Local users appear to be unaffected by a Cisco switching module product recall.
Cisco has recalled some 10Base-T Ethernet switching modules for its Catalyst 5000 LAN switches because the boards can short out and disable networks.
It is recalling about 11,000 - or 15 per cent - of the 75,000 48-port 10Base-T Ethernet boards currently installed in enterprise networks.
These modules fall within a serial number range that Cisco has identified as potentially defective. Fourteen of these boards have already shorted out, a Cisco spokesman says.
Cisco senior manager of public relations for Asia Pacific, Terry Alberstein, said the company had "identified a manufacturing defect in a small number" of units.
Albertstein said "to our knowledge there are no affected boards" at local customer sites. He said only 17 units were affected globally.
The shorting has been isolated to a copper defect in the module's printed circuit board. The short can cause the module to fail and likely disrupt the operation of the switch in which it is installed, according to a Cisco field notice posted on the company's Web site in early December.

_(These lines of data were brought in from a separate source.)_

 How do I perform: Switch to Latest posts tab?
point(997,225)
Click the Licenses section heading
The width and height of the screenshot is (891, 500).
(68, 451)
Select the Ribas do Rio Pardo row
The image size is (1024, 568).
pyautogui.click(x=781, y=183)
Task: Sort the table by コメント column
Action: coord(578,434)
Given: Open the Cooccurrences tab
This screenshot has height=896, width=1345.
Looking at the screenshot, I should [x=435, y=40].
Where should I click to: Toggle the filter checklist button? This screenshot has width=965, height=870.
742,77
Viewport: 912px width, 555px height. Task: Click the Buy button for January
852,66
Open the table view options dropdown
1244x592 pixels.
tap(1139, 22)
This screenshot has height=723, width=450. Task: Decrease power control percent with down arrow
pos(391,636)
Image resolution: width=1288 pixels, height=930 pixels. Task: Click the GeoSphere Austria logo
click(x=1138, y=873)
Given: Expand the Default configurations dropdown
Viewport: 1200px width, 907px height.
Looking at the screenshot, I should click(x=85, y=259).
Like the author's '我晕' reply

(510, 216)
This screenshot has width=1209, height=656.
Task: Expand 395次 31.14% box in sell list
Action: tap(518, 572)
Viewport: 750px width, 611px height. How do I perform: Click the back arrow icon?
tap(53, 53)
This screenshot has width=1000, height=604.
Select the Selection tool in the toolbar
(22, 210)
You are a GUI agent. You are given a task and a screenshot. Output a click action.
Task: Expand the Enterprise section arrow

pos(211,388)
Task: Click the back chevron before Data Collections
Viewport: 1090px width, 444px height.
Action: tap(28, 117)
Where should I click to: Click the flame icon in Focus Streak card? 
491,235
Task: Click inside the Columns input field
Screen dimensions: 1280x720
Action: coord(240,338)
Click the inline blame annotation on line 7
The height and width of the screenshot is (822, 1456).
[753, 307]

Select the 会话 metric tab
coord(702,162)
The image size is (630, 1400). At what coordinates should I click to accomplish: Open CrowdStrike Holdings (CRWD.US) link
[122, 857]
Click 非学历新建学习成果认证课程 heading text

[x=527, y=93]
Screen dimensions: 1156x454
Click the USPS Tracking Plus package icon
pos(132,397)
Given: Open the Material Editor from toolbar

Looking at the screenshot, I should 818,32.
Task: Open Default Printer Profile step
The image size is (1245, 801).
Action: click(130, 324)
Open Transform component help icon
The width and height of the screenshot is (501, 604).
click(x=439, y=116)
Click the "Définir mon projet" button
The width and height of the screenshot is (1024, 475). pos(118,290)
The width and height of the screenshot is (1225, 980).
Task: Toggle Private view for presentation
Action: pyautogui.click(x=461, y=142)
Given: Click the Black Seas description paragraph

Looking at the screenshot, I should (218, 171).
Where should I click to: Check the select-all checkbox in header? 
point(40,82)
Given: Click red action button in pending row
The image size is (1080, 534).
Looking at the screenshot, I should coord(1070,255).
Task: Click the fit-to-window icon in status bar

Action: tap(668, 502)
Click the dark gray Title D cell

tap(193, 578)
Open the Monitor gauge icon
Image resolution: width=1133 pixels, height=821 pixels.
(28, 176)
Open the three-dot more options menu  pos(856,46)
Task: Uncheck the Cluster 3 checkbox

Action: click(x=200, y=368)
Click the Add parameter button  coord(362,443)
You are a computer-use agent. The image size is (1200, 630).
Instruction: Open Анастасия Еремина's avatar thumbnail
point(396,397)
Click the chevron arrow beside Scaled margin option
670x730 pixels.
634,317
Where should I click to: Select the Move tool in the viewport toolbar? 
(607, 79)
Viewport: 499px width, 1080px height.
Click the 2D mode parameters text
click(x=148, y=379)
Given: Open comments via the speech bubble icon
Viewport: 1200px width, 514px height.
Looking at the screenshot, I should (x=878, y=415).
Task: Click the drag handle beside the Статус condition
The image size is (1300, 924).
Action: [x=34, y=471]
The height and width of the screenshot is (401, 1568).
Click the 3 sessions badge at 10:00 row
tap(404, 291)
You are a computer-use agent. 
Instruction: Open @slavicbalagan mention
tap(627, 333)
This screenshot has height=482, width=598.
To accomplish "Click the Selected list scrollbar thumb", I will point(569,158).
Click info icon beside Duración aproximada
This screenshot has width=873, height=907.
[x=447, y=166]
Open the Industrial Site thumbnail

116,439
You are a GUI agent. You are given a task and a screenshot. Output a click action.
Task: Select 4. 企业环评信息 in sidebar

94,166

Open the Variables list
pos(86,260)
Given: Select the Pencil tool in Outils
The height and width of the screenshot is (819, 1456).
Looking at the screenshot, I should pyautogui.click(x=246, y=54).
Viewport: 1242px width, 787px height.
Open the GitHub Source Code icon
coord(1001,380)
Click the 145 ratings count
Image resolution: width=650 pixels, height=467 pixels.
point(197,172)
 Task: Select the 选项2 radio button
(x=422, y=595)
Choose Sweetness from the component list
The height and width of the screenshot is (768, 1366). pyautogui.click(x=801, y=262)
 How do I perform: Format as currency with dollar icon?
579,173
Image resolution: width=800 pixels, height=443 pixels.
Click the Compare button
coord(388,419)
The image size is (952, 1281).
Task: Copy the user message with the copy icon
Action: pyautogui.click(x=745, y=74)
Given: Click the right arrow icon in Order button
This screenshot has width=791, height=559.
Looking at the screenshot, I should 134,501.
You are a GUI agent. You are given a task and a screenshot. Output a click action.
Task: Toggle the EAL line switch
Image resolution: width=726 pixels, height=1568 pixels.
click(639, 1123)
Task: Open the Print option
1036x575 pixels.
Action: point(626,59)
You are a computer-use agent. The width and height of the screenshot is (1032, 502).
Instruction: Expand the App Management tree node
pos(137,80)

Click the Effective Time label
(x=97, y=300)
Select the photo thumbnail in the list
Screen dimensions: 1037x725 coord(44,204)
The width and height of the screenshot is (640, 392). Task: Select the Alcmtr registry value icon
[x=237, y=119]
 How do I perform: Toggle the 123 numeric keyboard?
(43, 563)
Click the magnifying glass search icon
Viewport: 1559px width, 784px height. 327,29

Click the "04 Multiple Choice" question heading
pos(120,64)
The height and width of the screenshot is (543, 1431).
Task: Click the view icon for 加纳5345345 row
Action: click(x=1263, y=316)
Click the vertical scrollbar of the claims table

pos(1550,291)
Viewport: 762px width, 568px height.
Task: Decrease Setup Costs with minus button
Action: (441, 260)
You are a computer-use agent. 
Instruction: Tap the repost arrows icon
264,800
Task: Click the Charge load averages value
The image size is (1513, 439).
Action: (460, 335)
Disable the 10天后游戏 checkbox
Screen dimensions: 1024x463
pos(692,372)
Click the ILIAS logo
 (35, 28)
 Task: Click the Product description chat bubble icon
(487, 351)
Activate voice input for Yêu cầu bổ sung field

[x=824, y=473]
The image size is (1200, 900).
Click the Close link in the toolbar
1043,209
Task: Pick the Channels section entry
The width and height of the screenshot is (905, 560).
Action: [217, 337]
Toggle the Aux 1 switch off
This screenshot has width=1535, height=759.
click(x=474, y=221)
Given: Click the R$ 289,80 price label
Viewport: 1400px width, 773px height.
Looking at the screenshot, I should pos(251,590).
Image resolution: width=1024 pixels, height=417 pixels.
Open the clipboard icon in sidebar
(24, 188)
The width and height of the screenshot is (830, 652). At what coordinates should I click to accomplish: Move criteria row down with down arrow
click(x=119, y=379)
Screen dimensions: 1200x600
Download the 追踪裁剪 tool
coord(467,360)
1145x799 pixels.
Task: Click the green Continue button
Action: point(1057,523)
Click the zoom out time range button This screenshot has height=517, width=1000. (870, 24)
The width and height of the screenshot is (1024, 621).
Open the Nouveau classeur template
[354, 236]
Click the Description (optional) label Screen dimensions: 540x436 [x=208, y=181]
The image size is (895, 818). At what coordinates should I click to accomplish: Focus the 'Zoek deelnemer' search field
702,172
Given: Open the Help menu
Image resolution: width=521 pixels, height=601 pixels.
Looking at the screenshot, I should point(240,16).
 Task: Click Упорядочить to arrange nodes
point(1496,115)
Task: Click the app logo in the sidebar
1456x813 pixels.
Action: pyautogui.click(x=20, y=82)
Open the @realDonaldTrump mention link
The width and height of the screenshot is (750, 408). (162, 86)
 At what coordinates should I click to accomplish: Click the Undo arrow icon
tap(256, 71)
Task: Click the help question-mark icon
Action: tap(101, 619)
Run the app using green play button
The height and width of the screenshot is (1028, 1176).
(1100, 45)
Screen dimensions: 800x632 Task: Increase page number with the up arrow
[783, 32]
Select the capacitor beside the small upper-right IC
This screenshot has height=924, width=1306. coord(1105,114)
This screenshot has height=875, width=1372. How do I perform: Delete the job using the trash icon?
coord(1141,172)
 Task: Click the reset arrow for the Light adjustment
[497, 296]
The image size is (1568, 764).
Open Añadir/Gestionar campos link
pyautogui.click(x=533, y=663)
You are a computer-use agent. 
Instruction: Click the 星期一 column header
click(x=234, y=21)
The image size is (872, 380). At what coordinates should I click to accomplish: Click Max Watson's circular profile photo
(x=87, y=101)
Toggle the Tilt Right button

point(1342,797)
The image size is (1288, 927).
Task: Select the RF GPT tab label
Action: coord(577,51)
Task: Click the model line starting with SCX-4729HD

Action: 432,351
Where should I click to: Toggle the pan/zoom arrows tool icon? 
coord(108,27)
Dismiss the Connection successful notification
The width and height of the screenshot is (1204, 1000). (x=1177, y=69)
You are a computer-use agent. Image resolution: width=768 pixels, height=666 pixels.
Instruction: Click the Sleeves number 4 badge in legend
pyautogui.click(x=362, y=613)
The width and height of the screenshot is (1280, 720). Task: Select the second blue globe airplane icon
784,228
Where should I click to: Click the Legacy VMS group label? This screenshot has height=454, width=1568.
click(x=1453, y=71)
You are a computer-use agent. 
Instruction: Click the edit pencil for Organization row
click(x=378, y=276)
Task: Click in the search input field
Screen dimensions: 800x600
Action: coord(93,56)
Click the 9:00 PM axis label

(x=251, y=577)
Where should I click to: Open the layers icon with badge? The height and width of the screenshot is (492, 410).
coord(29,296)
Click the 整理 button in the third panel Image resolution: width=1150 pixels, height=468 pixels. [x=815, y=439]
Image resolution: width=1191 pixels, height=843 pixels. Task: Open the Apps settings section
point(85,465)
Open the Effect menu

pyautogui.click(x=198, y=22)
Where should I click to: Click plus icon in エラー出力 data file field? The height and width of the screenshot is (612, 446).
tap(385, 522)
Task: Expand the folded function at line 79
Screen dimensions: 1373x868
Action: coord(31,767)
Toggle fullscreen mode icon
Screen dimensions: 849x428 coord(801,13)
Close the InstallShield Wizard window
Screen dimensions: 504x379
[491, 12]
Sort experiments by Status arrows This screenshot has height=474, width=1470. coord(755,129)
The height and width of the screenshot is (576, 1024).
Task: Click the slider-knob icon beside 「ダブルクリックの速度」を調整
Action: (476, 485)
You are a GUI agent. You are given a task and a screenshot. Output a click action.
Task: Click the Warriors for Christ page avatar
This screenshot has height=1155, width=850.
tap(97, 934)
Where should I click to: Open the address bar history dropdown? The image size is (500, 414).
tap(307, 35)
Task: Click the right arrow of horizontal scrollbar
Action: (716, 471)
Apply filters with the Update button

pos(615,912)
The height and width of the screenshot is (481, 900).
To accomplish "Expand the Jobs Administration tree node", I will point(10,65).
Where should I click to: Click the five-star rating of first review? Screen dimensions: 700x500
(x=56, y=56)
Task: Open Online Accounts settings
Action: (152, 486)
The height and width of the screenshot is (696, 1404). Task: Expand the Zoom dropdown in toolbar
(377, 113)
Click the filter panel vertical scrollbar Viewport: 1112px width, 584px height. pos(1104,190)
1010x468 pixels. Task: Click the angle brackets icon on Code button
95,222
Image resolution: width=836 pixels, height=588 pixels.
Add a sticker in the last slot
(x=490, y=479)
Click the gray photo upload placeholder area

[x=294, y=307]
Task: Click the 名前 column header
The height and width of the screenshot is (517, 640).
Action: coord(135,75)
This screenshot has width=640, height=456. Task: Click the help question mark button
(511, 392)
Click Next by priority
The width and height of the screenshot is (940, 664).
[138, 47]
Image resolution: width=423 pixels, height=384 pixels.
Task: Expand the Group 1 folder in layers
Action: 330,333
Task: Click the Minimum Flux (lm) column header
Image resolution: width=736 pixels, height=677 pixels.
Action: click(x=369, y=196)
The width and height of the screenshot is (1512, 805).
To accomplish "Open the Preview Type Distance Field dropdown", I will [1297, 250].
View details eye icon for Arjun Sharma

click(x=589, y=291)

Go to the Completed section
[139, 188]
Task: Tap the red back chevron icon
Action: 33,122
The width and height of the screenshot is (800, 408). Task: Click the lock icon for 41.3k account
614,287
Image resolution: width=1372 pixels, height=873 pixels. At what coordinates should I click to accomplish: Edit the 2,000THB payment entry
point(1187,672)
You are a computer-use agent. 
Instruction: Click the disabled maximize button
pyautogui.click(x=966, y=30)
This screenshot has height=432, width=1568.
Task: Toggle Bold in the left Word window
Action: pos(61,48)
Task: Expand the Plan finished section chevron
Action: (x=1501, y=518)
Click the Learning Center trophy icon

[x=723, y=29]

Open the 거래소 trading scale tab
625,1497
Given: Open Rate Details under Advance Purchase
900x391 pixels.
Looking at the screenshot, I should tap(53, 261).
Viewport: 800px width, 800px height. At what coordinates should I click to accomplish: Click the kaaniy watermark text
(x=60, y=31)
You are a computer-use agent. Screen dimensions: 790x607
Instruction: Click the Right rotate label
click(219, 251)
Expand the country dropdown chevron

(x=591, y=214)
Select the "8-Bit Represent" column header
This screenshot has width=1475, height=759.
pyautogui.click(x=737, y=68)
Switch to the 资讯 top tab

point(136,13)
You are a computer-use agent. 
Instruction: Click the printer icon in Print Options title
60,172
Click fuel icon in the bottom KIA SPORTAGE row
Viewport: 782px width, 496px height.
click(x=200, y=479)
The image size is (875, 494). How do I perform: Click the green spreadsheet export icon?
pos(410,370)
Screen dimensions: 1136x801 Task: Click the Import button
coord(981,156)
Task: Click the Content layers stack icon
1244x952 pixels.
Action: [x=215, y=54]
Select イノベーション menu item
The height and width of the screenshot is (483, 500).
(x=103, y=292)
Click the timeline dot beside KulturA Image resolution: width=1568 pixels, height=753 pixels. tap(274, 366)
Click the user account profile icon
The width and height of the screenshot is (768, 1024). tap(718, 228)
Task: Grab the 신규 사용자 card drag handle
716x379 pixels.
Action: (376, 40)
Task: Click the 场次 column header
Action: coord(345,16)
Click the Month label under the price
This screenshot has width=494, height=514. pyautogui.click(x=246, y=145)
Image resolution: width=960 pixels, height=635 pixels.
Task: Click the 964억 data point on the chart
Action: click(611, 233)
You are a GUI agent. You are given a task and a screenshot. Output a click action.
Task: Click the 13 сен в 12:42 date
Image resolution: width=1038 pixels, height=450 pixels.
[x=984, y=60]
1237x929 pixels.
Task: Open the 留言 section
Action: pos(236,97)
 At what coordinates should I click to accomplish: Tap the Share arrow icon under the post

The field notice is located at http://www.cisco.com/warp/public/770/fn9151_12081999.shtml.
The short will cause the switch's power supplies to go into over-current shutdown, thereby cutting off power to the switch, the field notice states. The short creates smoke, but no fire or sparks, the notice states.
The failure may also cause damage to the switch backplane, rendering the switch inoperable, the field notice states. Cisco is urging customers to replace affected boards with 48-port 10Base-T switching modules that do not fall within the serial number range associated with the defective modules. Should a short occur, Cisco is urging customers to replace the entire switch in which the affected module resides.
Cisco is offering replacement hardware and software free of charge, the spokesman says.